Once you find the line that contains "Task: Open File Explorer from the taskbar" in the entries below, give it again along with every following line, unchanged, through the final one.
*** Data to use Section Begins ***
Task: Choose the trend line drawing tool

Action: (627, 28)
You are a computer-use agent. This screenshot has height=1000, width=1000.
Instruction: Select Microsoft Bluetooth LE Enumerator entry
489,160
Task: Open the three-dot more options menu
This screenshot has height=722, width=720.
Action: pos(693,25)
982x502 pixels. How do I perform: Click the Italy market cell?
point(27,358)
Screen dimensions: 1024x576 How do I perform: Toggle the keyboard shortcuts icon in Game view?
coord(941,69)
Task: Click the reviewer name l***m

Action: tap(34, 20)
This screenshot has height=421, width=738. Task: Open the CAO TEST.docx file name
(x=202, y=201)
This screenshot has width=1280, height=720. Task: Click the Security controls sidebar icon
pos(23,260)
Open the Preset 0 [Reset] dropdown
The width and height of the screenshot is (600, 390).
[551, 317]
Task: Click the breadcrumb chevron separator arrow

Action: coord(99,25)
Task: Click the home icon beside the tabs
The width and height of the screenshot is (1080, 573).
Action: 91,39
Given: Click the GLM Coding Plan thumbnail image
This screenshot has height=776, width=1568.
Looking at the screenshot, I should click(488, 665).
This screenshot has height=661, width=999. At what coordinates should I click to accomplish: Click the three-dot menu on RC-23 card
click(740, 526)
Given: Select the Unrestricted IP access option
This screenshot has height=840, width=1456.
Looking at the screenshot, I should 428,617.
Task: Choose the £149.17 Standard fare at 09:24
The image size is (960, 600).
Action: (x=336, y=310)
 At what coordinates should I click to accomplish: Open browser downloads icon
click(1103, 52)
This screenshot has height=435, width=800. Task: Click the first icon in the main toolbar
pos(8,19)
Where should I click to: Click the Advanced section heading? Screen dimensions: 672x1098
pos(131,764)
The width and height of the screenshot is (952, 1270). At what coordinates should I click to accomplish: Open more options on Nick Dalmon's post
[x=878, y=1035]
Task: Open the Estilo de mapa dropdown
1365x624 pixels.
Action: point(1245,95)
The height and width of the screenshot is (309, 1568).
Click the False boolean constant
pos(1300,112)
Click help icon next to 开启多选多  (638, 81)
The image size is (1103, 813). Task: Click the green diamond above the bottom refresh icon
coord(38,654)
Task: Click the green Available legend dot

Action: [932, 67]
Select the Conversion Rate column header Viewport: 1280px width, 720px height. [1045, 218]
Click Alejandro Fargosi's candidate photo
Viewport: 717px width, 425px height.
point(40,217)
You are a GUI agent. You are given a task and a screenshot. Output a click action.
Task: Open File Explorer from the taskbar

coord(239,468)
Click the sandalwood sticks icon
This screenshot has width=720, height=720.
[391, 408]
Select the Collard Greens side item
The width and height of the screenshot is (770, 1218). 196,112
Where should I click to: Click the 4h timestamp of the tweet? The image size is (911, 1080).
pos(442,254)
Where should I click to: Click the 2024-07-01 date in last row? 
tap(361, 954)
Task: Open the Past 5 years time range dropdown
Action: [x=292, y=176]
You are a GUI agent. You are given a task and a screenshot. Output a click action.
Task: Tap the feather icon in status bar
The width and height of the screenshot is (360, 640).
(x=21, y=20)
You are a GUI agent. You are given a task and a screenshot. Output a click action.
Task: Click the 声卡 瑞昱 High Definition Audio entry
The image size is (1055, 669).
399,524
*** Data to use Section Ends ***
▶ **Task result**:
Task: Open File Explorer from the taskbar

coord(239,468)
Click the sandalwood sticks icon
This screenshot has width=720, height=720.
[391, 408]
Select the Collard Greens side item
The width and height of the screenshot is (770, 1218). 196,112
Where should I click to: Click the 4h timestamp of the tweet? The image size is (911, 1080).
pos(442,254)
Where should I click to: Click the 2024-07-01 date in last row? 
tap(361, 954)
Task: Open the Past 5 years time range dropdown
Action: [x=292, y=176]
You are a GUI agent. You are given a task and a screenshot. Output a click action.
Task: Tap the feather icon in status bar
The width and height of the screenshot is (360, 640).
(x=21, y=20)
You are a GUI agent. You are given a task and a screenshot. Output a click action.
Task: Click the 声卡 瑞昱 High Definition Audio entry
The image size is (1055, 669).
399,524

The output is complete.